* [What you will do]:
Return the lines of the items below without any changes, from the line containing "Task: Move the" through the last line of the items, both included, and leave the pictures out of your answer.
=== The data ===
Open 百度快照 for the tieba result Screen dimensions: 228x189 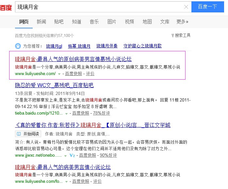80,113
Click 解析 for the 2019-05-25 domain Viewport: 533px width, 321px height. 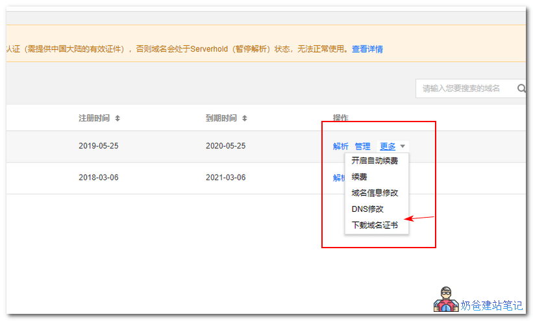[340, 146]
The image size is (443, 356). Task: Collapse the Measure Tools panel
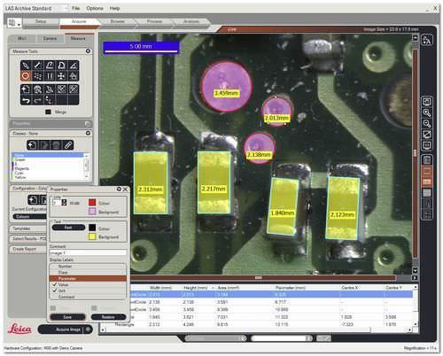click(88, 51)
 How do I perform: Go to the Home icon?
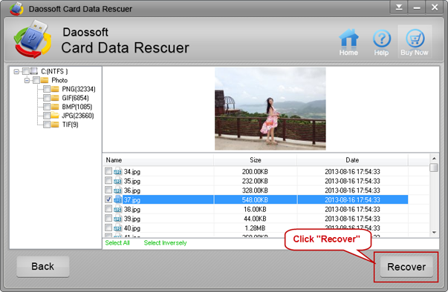(348, 39)
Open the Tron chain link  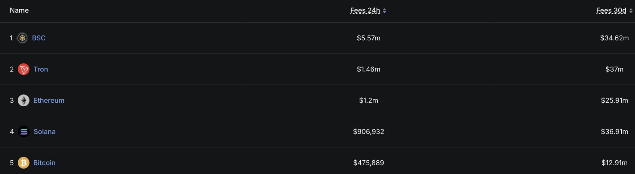click(41, 69)
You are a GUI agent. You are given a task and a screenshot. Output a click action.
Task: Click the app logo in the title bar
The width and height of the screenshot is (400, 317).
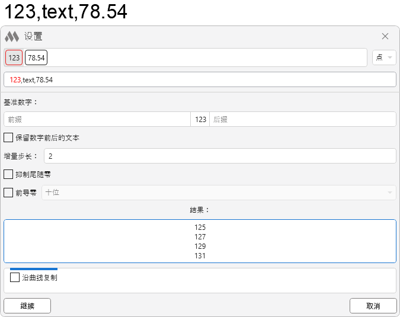click(12, 37)
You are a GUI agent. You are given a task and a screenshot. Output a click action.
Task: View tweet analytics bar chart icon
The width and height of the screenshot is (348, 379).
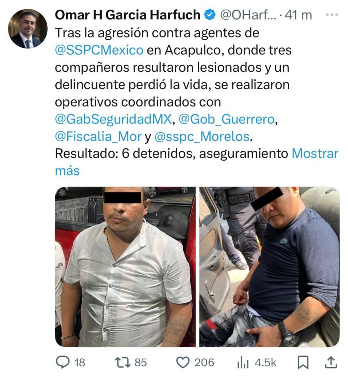[243, 363]
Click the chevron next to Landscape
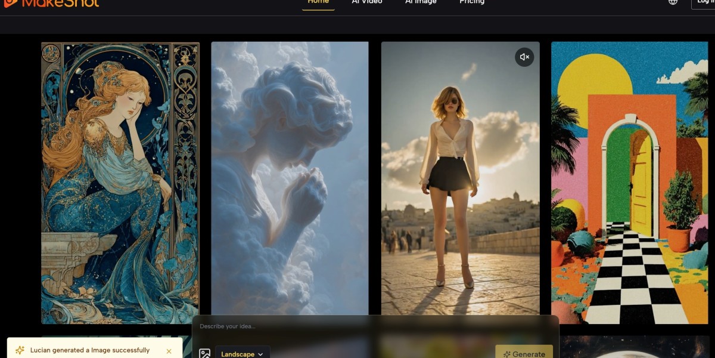Image resolution: width=715 pixels, height=358 pixels. point(260,354)
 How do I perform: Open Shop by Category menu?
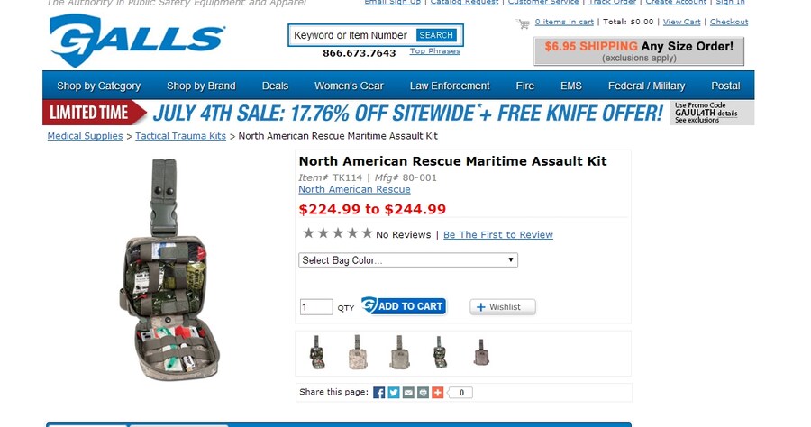[x=99, y=86]
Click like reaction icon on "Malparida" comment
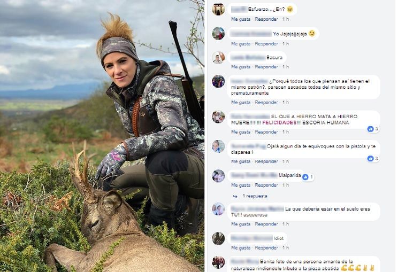The width and height of the screenshot is (398, 272). click(x=306, y=176)
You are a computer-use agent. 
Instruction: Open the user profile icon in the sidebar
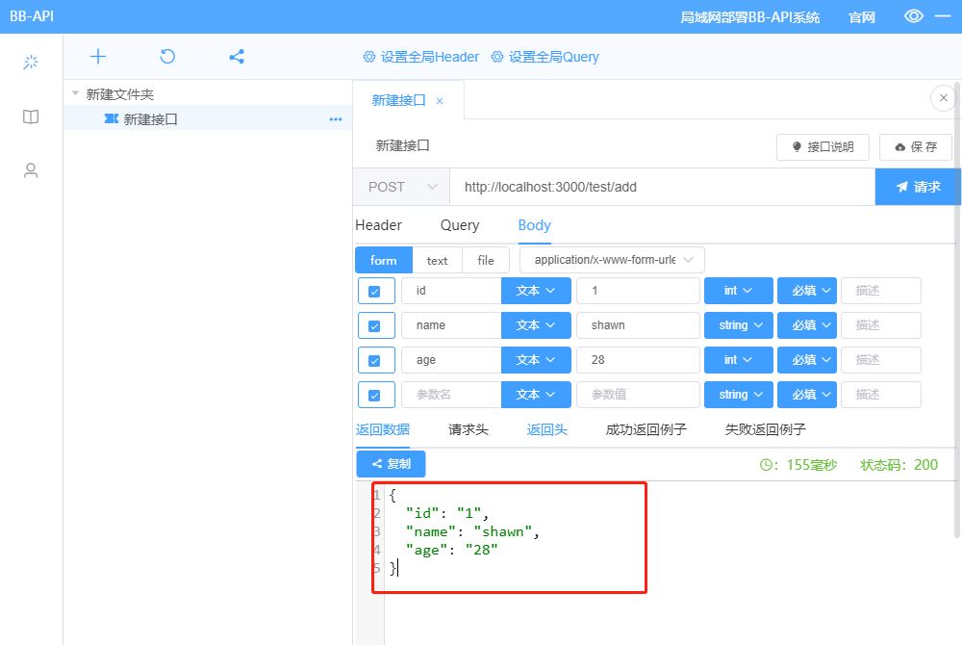coord(30,170)
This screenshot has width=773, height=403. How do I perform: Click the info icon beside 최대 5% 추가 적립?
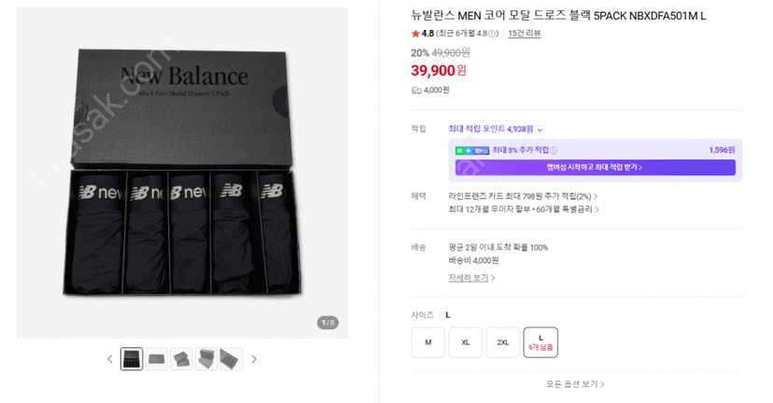coord(554,150)
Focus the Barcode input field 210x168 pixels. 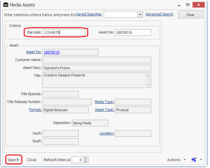[64, 32]
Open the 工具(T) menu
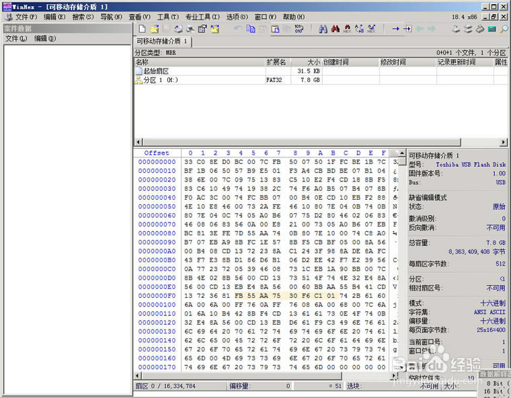Viewport: 511px width, 398px height. (168, 17)
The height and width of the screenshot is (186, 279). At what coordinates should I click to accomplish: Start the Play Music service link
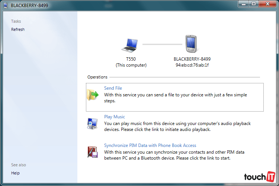(x=115, y=117)
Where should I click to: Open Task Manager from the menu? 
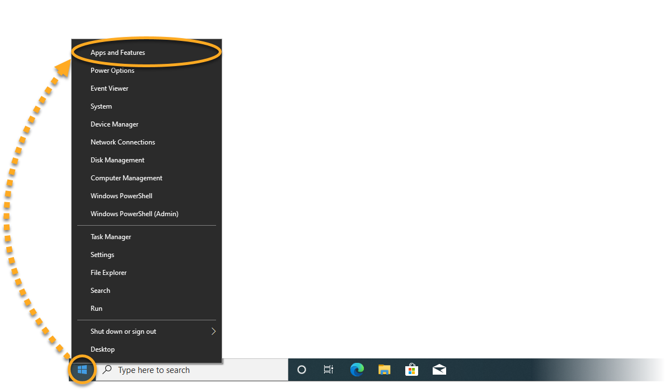pyautogui.click(x=111, y=237)
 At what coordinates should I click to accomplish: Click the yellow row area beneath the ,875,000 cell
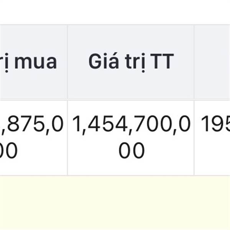(x=33, y=203)
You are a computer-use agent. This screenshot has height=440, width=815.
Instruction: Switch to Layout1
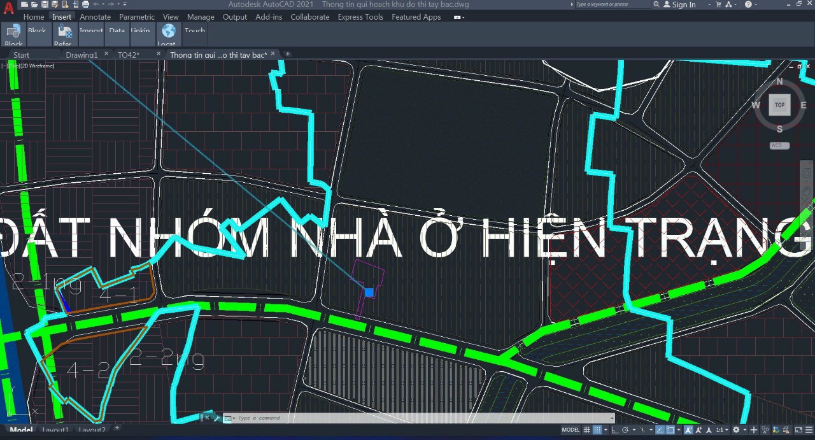[x=55, y=431]
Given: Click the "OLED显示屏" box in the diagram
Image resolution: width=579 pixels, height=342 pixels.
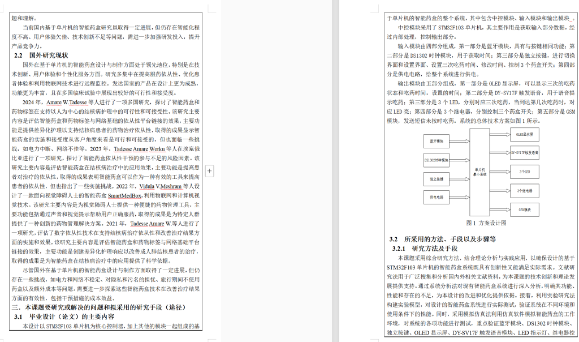Looking at the screenshot, I should point(524,134).
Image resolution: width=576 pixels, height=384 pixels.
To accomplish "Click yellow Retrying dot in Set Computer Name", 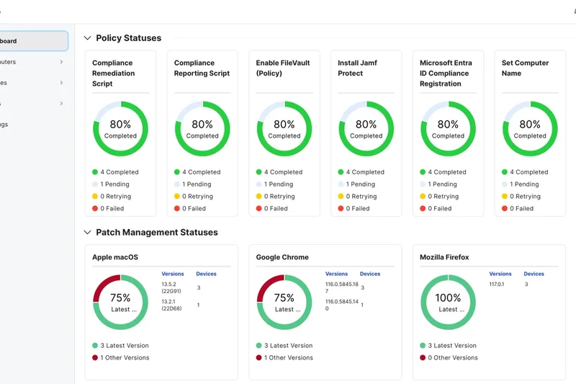I will [505, 197].
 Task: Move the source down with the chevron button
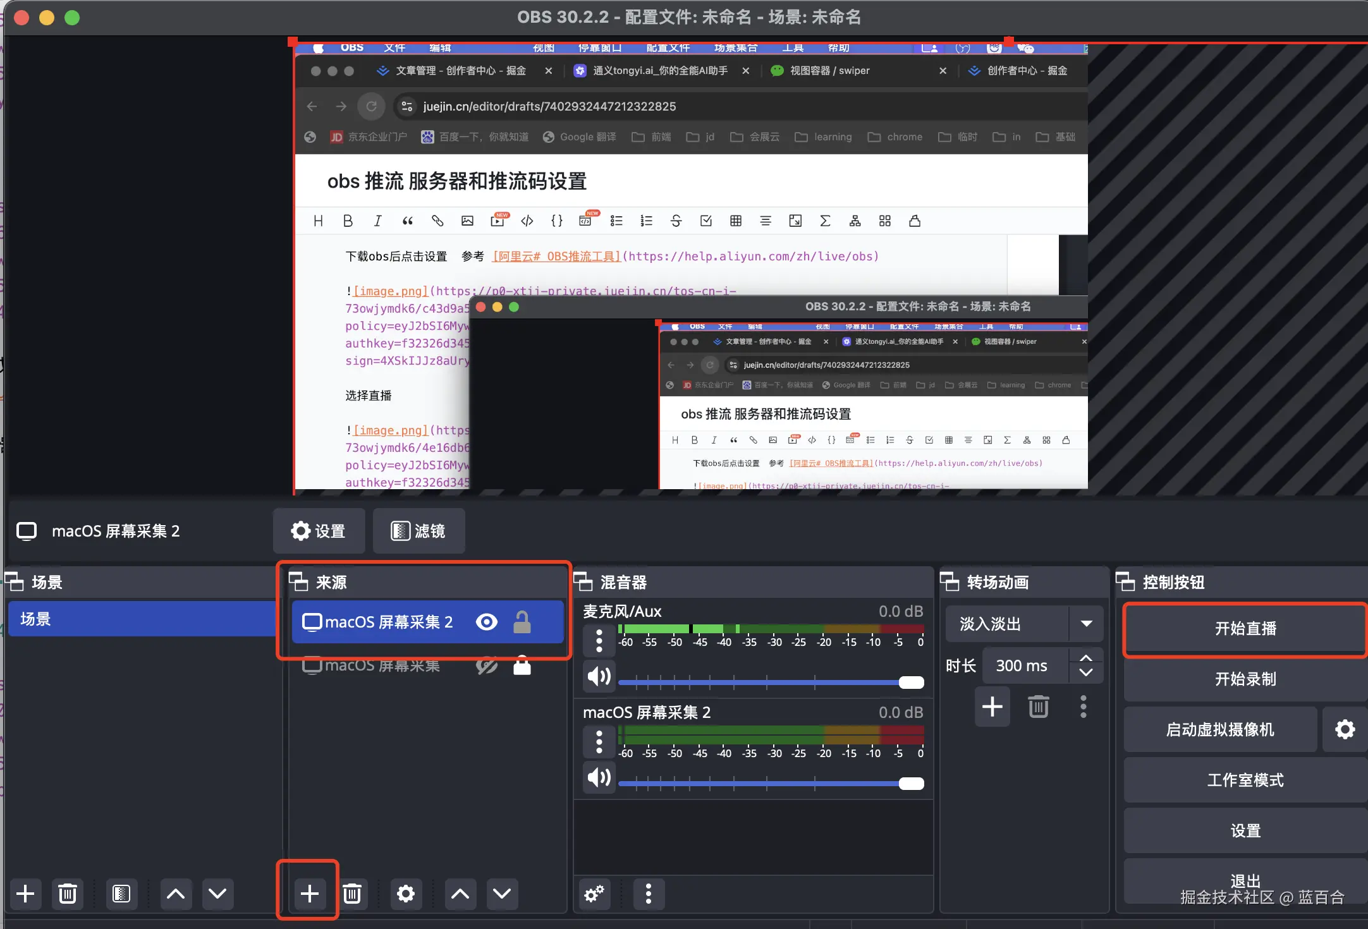point(502,894)
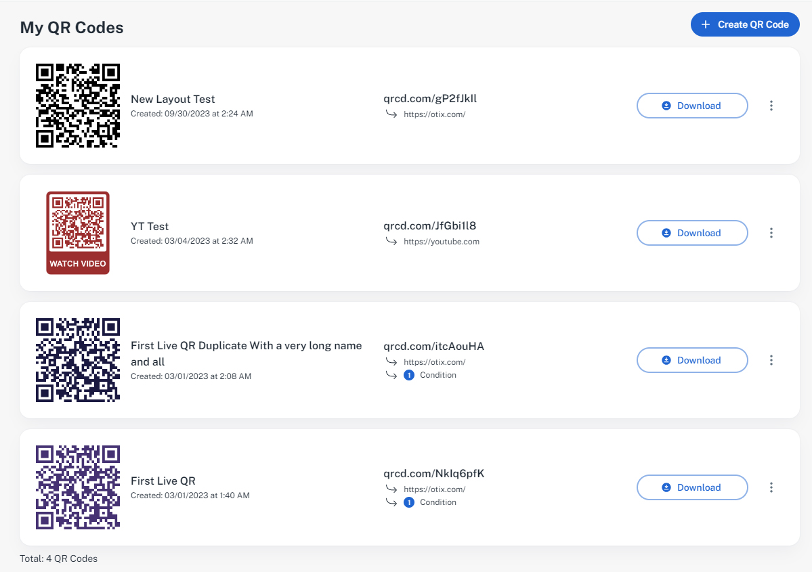The width and height of the screenshot is (812, 572).
Task: Select the New Layout Test entry
Action: [173, 99]
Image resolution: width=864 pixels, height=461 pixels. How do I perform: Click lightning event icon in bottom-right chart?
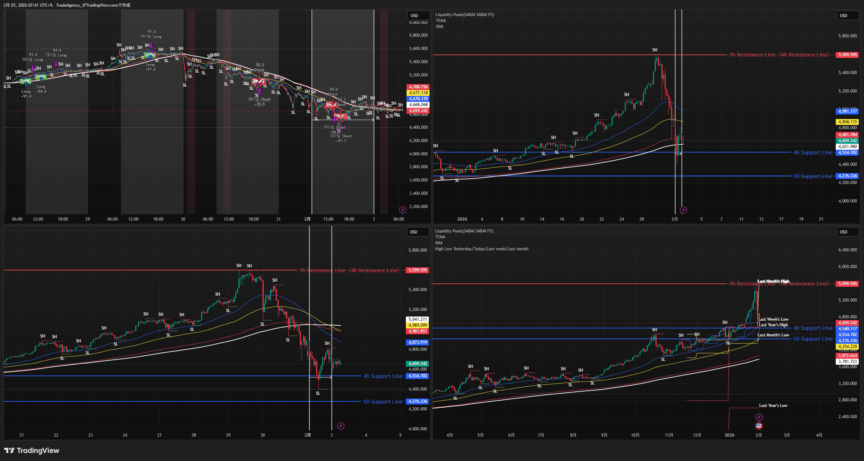point(759,417)
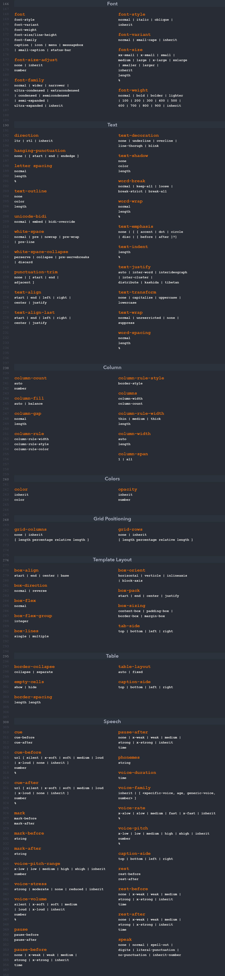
===
* [Task output]:
 Task: Move the source down with the chevron button
point(502,894)
The width and height of the screenshot is (812, 572).
Task: Select the New Layout Test entry
Action: [173, 99]
Image resolution: width=864 pixels, height=461 pixels. How do I perform: Click lightning event icon in bottom-right chart?
point(759,417)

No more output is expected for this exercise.